With 60 others, I graduated from a small rural high school in northern Michigan. Few roads into town were paved. In school, I assumed the role of community organizer. With friends, we took over the defunct Chamber of Commerce and tried to put the town on the map. I landed at the University of Michigan in Ann Arbor, and became totally lost in a vast new world. Nearby, Tom Hayden was organizing the Students for a Democratic Society and trouble was brewing in Detroit, a place I knew only as "Down Below" because the dads of many high school classmates all seemed to work there during the week.

John F. Kennedy came to the Michigan Union, which was the Student Center, and called upon us to join a new movement called the Peace Corps. I vowed to join and a few years later, armed with a teaching certification in mathematics, I was in one of the first Peace Corps groups to go to Ghana in West Africa.

There were six of us -- and all of us had been through two summers of rigorous pre-country training. I had been sent to Dartmouth College in New Hampshire and Morehouse College in Atlanta, learning amazing things about the cold war, political systems, economics and Africa. In Atlanta, I met with Martin Luther King Jr., who was also planning to go to Ghana, a trip that never occurred.

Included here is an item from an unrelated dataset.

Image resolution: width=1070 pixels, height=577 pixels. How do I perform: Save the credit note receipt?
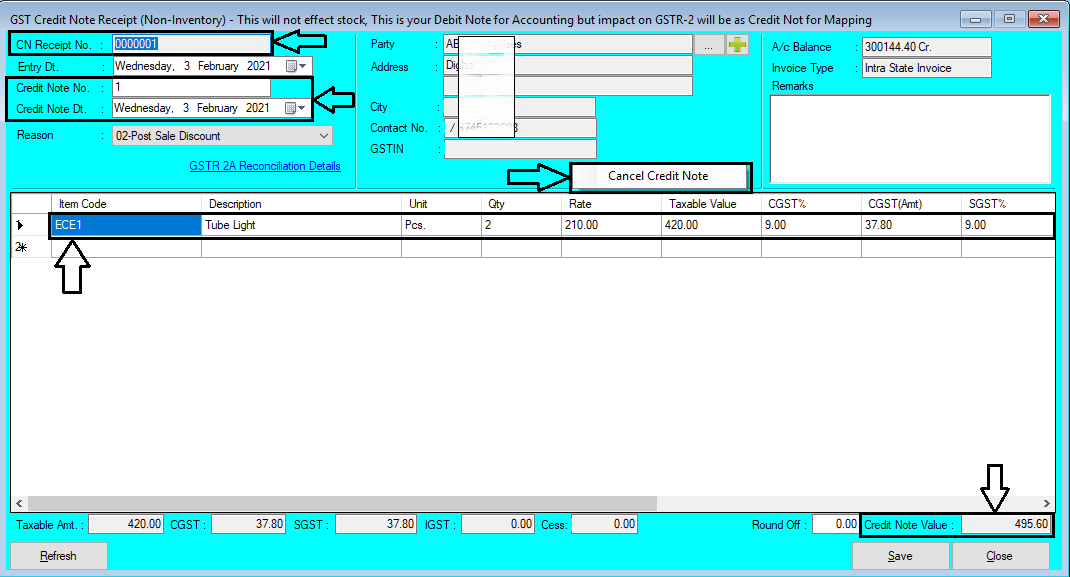point(899,555)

Ghana's President was Kwame Nkrumah. Nkrumah was educated in the United States but was deeply opposed to American foreign policy and corporate exploitation in developing nations. He wrote several books, including "Neocolonialism: The Last Stage of Imperialism". At his side was W.E.B. Dubois, who was working on Pan-African unity, and Shirley Dubois, who headed Ghanaian television. Nkrumah headed world leaders, who, at that time, included Gamal Abdel Nasser of Egypt, Julius Nyerere of Tanzania, Patrice Lumumba of the Republic of Congo and Jawaharlal Nehru of India. At the time, Ghana hosted training camps for revolutionary forces. The situation was more than tense.

Kennedy offered Nkrumah assistance to build the Akosombo (Volta) Dam, an immense project that would, in part, power the giant aluminum smelter that Kaiser Aluminum would build in Tema, a port city near Accra. The smelter, a sister facility to Kaiser's plant at Ravenswood, led to some of the Peace Corps volunteers being geologists who explored for bauxite deposits. The rest of us, Nkrumah said, had to be certified math or science teachers. He told the same to the Soviet Union, which also provided volunteers. He wanted no "do-gooders" or "agents" from the Super Powers to indoctrinate students. He also told the United States "no thanks" to the Peace Corps stipend. Instead, he provided us a living allowance based on the lowest paid Ghanaian teacher.

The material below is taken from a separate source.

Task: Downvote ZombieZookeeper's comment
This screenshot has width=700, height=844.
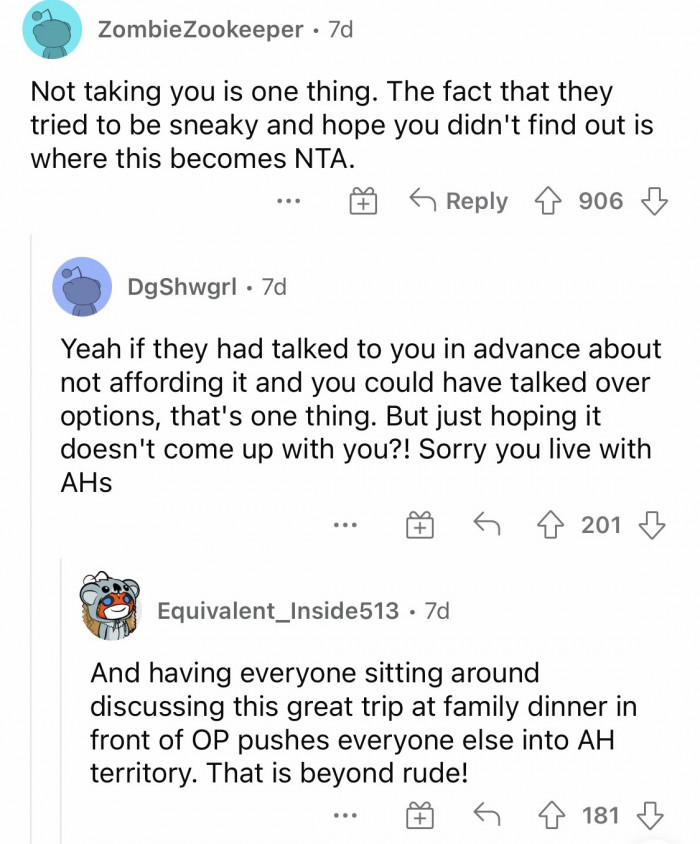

When Pan American World Airways dropped us off in Accra, the smells, sounds and sights were overwhelming. The country's Peace Corps director met us and put us up temporarily in the Peace Corps Hostel. It was a bunk bed with nets. He gave us a code word: "desist". If we received any message with that word, we were told to immediately return to Accra and prepare for evacuation.

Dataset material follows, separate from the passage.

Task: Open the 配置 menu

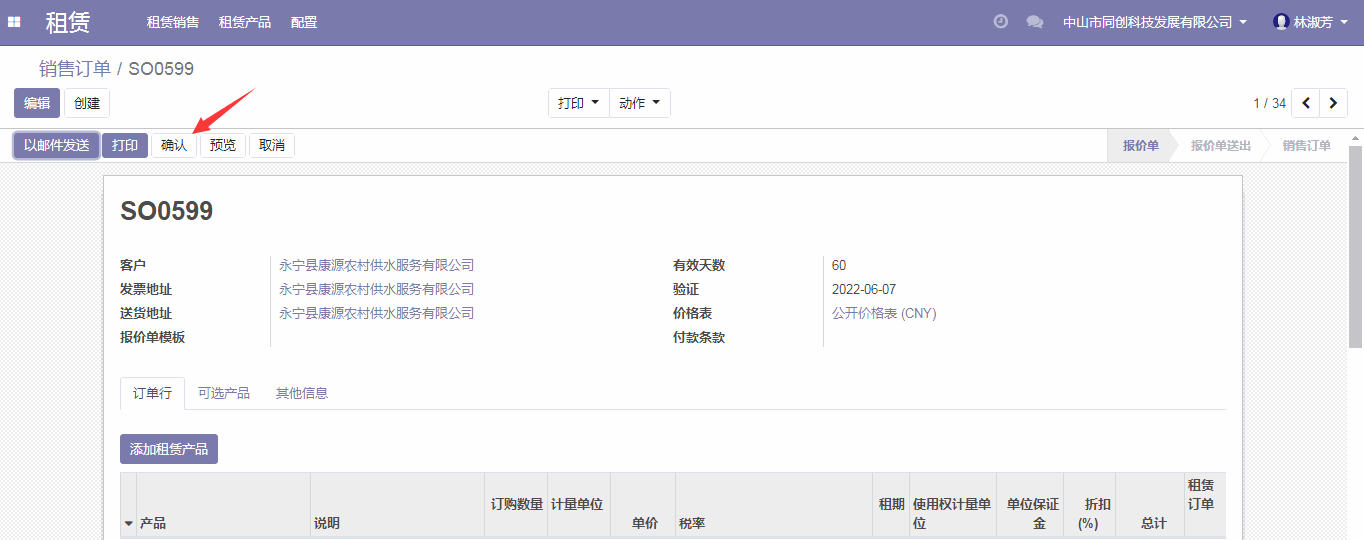Action: pyautogui.click(x=304, y=22)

This set the stage for me to arrive, as the only American, at a boarding school called Prempeh College in Kumasi. I was joined by two similar volunteers, Ivan and Alex, from the Soviet Union. I was placed in a small house on the compound, called a Chattanooga for some reason. It consisted of two pink boxes, with the larger box on top of the smaller one. Peace Corps rules prohibited us from driving but permitted us to have bicycles. Only two brands were available, one from China and one from Hungary. We were not allowed to purchase the Chinese bike, which was my introduction to cold war policies. A bike from behind the "Iron Curtain" was OK while one from "Red" China was not.